Parmi les noms des audacieux, certains reviennent plus souvent que d’autres. Jerzy Kukuczka bien sûr,
le 2e alpiniste à avoir gravi les 14 x 8000. Mais aussi Krzysztof Wielicki, à l’Everest, au Kangchenjunga et au Lhotse (en solo). Véritable fil conducteur dans l’histoire de l’himalayisme hivernal, c’est lui qui dirigera l’expédition Polonaise de cette année au K2, comprenant Janusz Golab, Artur Malek, Dariusz Zaluski et un certain Adam Bielecki, que nous avons rencontré au festival de Ladek, en Pologne, en septembre dernier. Au K2, le dernier haut fait polonais date de 1986, lorsque Voytek Wróż, Przemek Piasecki et le Tchèque Peter Bozik achèvent la Magic Line du pilier sud, voie très difficile inachevée par Reinhold Messner et Michael Dacher sept ans plus tôt.

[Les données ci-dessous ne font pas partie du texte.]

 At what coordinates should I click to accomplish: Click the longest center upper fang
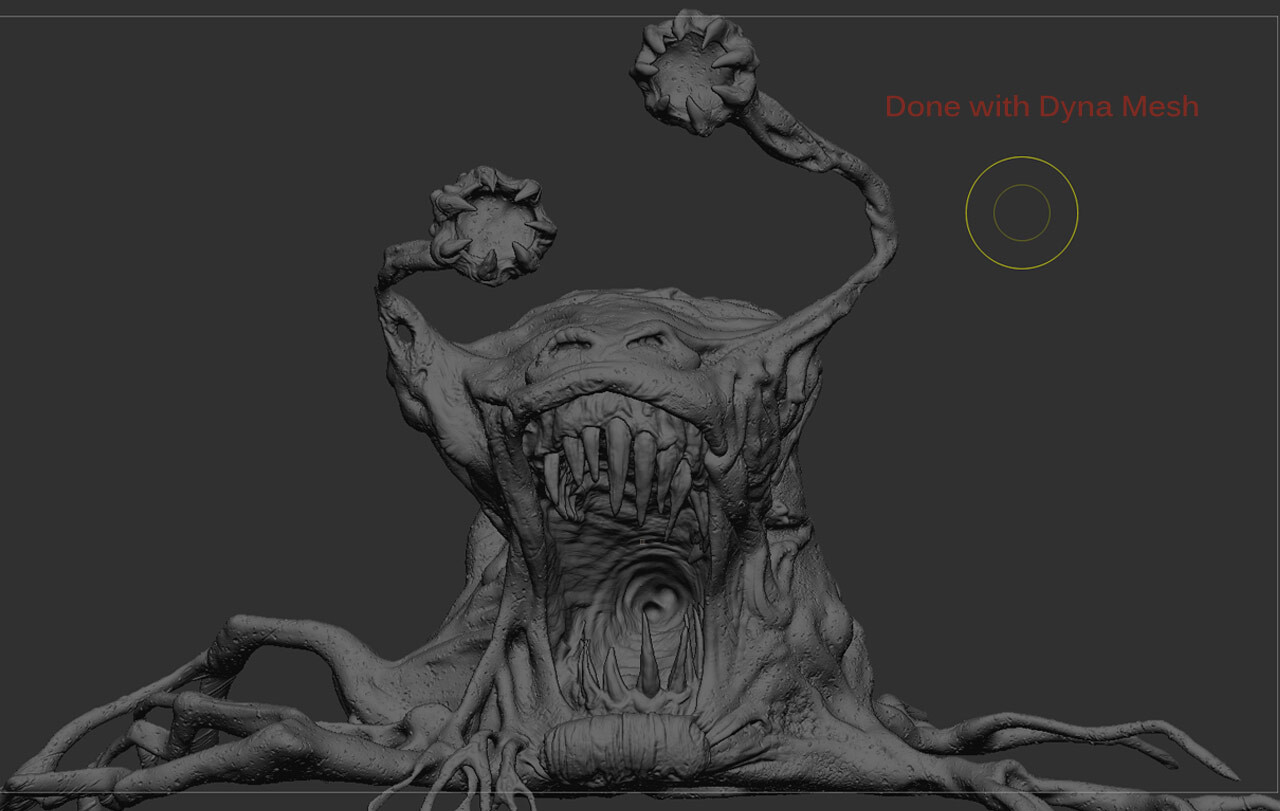coord(619,461)
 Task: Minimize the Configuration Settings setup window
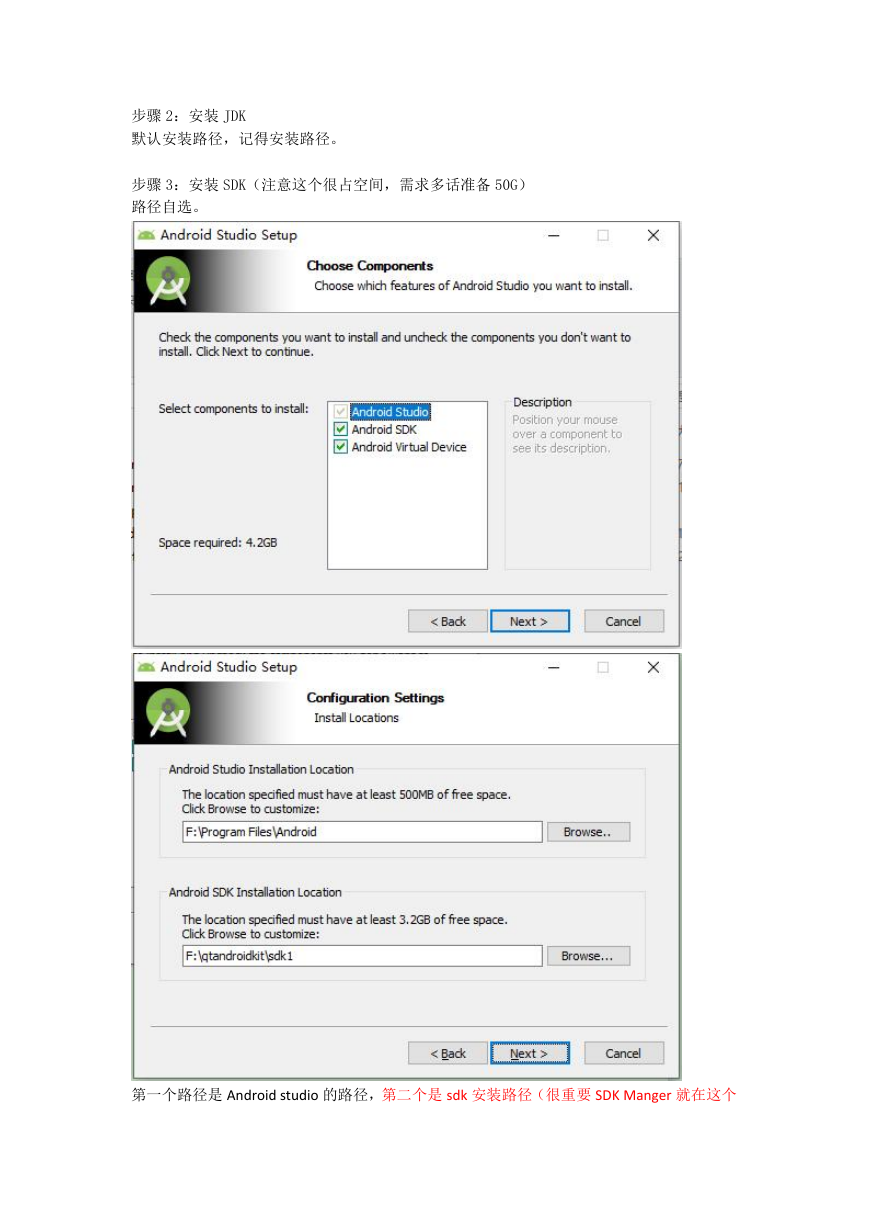553,667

« Nous avons débuté l’histoire de l’himalayisme hivernal avec l’Everest. Ce serait fantastique de la conclure avec le K2 »
C’est en ces termes qu’Adam Bielecki annonce la couleur. Il a été le premier à gravir le G1 en hiver en 2012, puis le Broad Peak en 2013. Cette fois, il compte bien cocher le dernier monstre indompté de l’himalayisme hivernal. Bielecki est l’un des plus prometteurs de cette équipe au niveau relevé. Il connaît d’ailleurs le K2 pour l’avoir gravi à l’été 2012 mais reste prudent : « Une ascension en Himalaya en hiver est évidemment marquée par les températures très basses. Mais il y a aussi moins de précipitations. Il faut surtout savoir jouer avec les vents extrêmes (NDLR : le fameux jetstream) qui peut être à la fois un ennemi redoutable et un allié lorsqu’il balaye la neige, facilitant la progression » explique Bielecki. Un jeu que l’équipe prévoit de mener durant trois mois.Adam Bielecki. ©Ulysse Lefebvre
Nous avons débuté l’histoire de l’himalayisme hivernal avec l’Everest. Ce serait fantastique de la conclure avec le K2
Des tunnels de neige pour accéder aux tentes
Le K2 a connu trois tentatives seulement en hiver. La première, épique, voit les 23 membres de l’expédition cloués au camp de base pendant 80 jours. La neige de cet hiver 1987-1988 est tellement abondante qu’ils doivent creuser des tunnels pour accéder à leurs tentes. Les cordes s’évanouissent sous l’épaisseur. Le point le plus haut est atteint à 7 300m. La 2e tentative est signée Krzysztof Wielicki, encore lui, à l’hiver 2002-2003. Les Polonais montent jusqu’à 7 650m mais se heurtent une fois de plus aux vents déchaînés. Ils renoncent après une tentative vers le sommet depuis le camp 4. La dernière expédition date de 2011-2012. Elle est menée par Viktor Kozlov qui fixe les cordes jusqu’à 7 200m mais la mort de Vitaly Gorelik mettra un terme à l’expédition.L’expédition polonaise de cette année sera très probablement l’aventure de la saison en Himalaya. Quelle qu’en soit l’issue, il y a fort à parier que l’histoire sera riche de péripéties. En Pologne, cette expédition est financée par le gouvernement, un système qui en dit long sur les espoirs mis dans cette lourde entreprise, à l’échelle du pays tout entier. Le temps des drapeaux n’est pas tout à fait révolu…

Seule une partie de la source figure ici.